Silas knocked on the privacy window and it immediately lowered.
"Yeah boss?" Steve asked from the driver seat.
"I'm going into that building; when I come out I might be in a hurry…or perhaps on fire."
"Explosions, screaming, flaming rubble... the usual?"
"Probably, so keep circling the block. I'm not really sure where I’ll come out."
Silas opened the door and stepped out onto the street. He pulled a cigar out of his pocket and the tip glowed red as he brought it to his mouth. A demon never needed a match.
Mort rolled down the window. "You’re going through with it, aren't you? You’re going to ignore my carefully outlined plan and just walk in there."
"No, I'm not ignoring it. I am sure it was well thought out and impressive. I’m just going to refer to it as plan B."
"Well, at least take the ear piece so we can communicate and I can report your screams of pain and suffering back to the Vatican."
Silas shrugged and put the ear piece on. And without another word, he strode toward the Hockmeyer building, an impressive steel and glass structure stretching to the clouds. Large metal doors glided open as he pushed through. It wasn't a new building, but it had been recently remodeled.
Inside the lobby two large men in suits sat behind an imposing reception desk. As Silas entered one stood, the other reached for something beneath the desk.

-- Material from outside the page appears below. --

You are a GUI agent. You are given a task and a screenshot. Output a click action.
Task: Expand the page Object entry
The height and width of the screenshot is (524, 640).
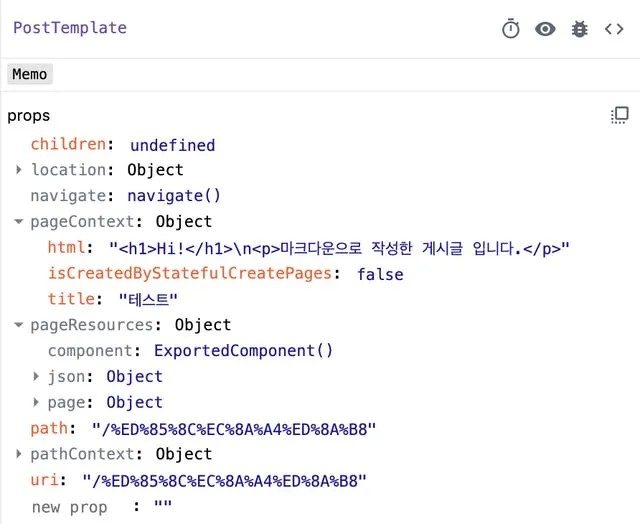(37, 403)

"Can we help you sir?" The standing one asked.
He was large; larger than Silas, as if that really mattered. It was the other one that concerned Silas. Was he reaching for an alarm, perhaps? Silas didn't blame him; it wasn't every day a large guy wearing jeans, t-shirt and a biker jacket wandered into an upscale high rise shortly after two in the morning.
"Do you guys work for Haldan directly?" Silas asked.
The Inquisition had this annoying rule to not kill civilians. He had to find out how far up they were on the chain of command before he could make a judgment call.
The two men looked at each other and their faces darkened; that was all the confirmation Silas needed. The night guards were working directly for Dunkleclerk. Made sense, they would look the other way from these late night meetings and other criminal activity like good pets.